9 A questão, portanto, de os Procuradores Municipais atuarem na defesa das pessoas que representam esta unidade federativa toca, com precisão, ao campo dos princípios.

10- E, mais precisamente, concerne ao Princípio Constitucional da Moralidade Administrativa, instituto este que bem se explica nas palavras de Weida Zancaner:
     
“A moralidade administrativa para Welter, e para seu mestre Hauriou, nada mais é do que a obediência às regras de boa administração, entendida esta locução não em seu sentido comum, mas enquanto interpretação finalística do sistema jurídico, tendo em vista a missão à qual a administração pública está afeta, e associada às idéias de função e de interesse público. É de bom alvitre, neste passo, estabelecer distinção conceitual entre moralidade administrativa e probidade administrativa. Os dois termos são usados pela Constituição Federal. O art. 37 dispõe que a Administração Pública de qualquer dos Poderes deverá obedecer, entre outros, o princípio da moralidade. Também este princípio se acha albergado no art. 5° LXXIII, da Constituição Federal quando trata do cabimento de Ação Popular para anulação de ato lesivo ao patrimônio público por infringência à moralidade administrativa. O art.14, § 9°, dispõe que lei complementar, com o fito de proteger a moralidade e a probidade administrativa, estabelecerá outros casos de inelegibilidade e os prazos de sua cessação. Por sua vez o art. 85, V, estabelece que são crimes de responsabilidade os atos do Presidente que atentem contra a Constituição, especialmente, entre outros, os que afrontem a probidade administrativa. O art. 37, § 4°, determina que os atos de improbidade administrativa dos servidores públicos acarretarão a suspensão dos direitos políticos, a perda da função pública, a indisponibilidade dos bens e o ressarcimento ao erário, na forma e gradação previstas em lei, sem prejuízo das sanções legais cabíveis.
      Acertada a lição de José Afonso da Silva quando diz que a improbidade administrativa é uma forma de "imoralidade administrativa qualificada". Consiste no dever do "funcionário servir a Administração com honestidade, procedendo no exercício de suas funções, sem aproveitar os poderes ou facilidades delas decorrentes em proveito pessoal ou de outrem a quem queira fornecer."Assim, a moralidade administrativa pode ser considerada gênero da qual a probidade é espécie e, como conseqüência, assiste razão a Marcelo Figueiredo quando diz que "dado agente pode violar a moralidade administrativa e nem por isso violará necessariamente a probidade, se na análise de sua conduta não houver a previsão legal tida por ato de improbidade". Serve de exemplo o hábito instituído por nossos governantes de levar parentes em viagens ao exterior, no exercício da função de Chefe de Estado, o que sem sombra de dúvida consiste em mordomia indevida.
      Sabe-se que o conceito de moralidade, símile ao que ocorre com o da razoabilidade, constitui conceito de experiência ou de valor.

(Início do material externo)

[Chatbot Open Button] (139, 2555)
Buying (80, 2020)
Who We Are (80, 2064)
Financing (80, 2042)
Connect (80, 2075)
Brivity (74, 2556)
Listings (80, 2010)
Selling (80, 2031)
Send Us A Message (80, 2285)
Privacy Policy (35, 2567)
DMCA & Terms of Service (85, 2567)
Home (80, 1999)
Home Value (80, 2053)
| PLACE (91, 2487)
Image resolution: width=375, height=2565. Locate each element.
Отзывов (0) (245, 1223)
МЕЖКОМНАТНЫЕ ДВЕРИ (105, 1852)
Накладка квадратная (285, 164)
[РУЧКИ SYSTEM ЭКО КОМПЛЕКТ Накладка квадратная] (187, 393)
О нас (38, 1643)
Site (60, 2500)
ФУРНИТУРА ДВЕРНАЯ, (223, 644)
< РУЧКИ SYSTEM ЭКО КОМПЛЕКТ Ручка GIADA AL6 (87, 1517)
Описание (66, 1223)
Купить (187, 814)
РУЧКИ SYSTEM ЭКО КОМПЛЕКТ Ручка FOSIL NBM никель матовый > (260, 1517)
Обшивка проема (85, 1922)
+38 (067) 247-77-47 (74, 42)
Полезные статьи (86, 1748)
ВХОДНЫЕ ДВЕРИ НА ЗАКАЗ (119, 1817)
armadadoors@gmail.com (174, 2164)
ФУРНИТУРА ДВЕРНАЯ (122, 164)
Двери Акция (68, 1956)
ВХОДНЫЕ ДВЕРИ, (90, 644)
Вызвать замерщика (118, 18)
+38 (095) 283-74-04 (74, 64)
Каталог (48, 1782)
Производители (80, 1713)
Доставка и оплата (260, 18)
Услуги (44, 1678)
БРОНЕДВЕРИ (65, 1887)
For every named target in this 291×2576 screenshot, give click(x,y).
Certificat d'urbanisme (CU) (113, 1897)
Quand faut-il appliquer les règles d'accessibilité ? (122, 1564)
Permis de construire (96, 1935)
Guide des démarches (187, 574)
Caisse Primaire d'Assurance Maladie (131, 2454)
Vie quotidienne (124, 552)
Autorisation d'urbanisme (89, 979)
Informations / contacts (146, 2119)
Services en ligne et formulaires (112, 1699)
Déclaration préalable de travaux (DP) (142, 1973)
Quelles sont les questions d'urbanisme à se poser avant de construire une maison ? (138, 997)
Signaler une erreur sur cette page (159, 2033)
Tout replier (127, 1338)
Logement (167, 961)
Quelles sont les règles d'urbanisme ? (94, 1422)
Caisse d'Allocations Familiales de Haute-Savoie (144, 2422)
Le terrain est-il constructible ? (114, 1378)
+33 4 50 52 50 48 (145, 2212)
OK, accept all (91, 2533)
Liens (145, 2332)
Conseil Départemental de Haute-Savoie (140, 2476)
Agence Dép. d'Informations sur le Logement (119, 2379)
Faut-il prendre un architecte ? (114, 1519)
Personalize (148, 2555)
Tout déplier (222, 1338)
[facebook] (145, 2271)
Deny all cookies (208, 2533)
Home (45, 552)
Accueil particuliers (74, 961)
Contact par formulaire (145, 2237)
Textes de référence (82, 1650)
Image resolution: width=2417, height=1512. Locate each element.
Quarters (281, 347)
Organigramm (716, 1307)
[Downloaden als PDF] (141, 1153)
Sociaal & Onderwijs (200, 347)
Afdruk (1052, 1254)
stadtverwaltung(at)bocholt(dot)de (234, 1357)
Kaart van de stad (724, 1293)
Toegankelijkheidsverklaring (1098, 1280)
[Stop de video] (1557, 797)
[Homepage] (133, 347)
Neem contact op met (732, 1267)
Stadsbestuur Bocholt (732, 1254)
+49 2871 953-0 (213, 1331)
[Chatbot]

Esses conceitos, quando utilizados pelo direito, são denominados, pela Ciência Jurídica, conceitos jurídicos indeterminados. A indeterminação deste tipo de conceito não impede sua compreensão nem impede sua aplicação. Aliás, os conceitos jurídicos indeterminados ao invés de batalhar, promovem a comunicação jurídica. O conceito de moralidade deve ser sacado do próprio conceito de moralidade vigente em uma determinada sociedade em uma determinada época. Entretanto, é bom que se esclareça que este conceito não deve ter por parâmetro a conduta social das pessoas, mas o que elas entendem como moralmente correto, o que dizem ser correto como valor que exprime o consenso social e os valores albergados pelo sistema jurídico positivo. A compreensão que temos acerca do tema, nos induz a concluir que a moralidade é recepcionada pelo sistema jurídico positivo como um todo e não uma pontualização de tópicos onde deva ser tida como vigente. A moralidade ao ser absorvida pelo direito posto, se espraia por todo o sistema normativo, não se alocando, necessariamente, na norma "A" ou "B". Entretanto, muito embora permeie o sistema, é autônoma no sentido de que não pode ser objetivada puntualmente em cada uma das normas jurídicas, e, portanto, diluída simplesmente no mero enunciado do princípio da legalidade. O princípio da moralidade têm sua essência captada com precisão por Marçal Justen Filho quando se refere a este como um "princípio jurídico "em branco", o que significa que seu conteúdo não se exaure em comando concretos e definidos, explícita ou implicitamente previstos no Direito legislado. O princípio da moralidade pública contempla a determinação jurídica da observância de preceitos éticos produzidos pela sociedade, variáveis segundo as circunstâncias de cada caso". Em síntese, podemos dizer que o administrador afrontará o princípio da moralidade todas as vezes que agir visando interesses pessoais, com o fito de tirar proveito para si ou amigos, ou quando editar atos maliciosos ou desleais, ou ainda, atos caprichosos, atos exarados com o intuito de perseguir inimigos ou desafetos políticos, quando afrontar a probidade administrativa, quando agir com má-fé ou de maneira desleal.
      Mister ainda frisar, que os atos afrontosos ao princípio da moralidade são atos portadores de vício de desvio de poder, pois o agente usa sua competência para atingir finalidade alheia à própria do ato praticado e ( no mais das vezes) imbuído de um móvel considerado reprovável do ponto de vista moral. O princípio da moralidade encartada em inúmeros artigos da Constituição Federal, consiste, em ultima ratio, regra de civilidade essencial à sobrevivência das instituições democráticas.
      Esta posição, isto é, a compreensão do princípio da moralidade com um “plus” ao princípio da legalidade, inclusive enquanto autônomo em relação a
este, é a aceitação de valores éticos e morais pelo sistema jurídico, valores que se espraiam por todo sistema porque ajudaram a compor o perfil constitucional do Estado adotado por uma determinada sociedade em uma determinada época. [3]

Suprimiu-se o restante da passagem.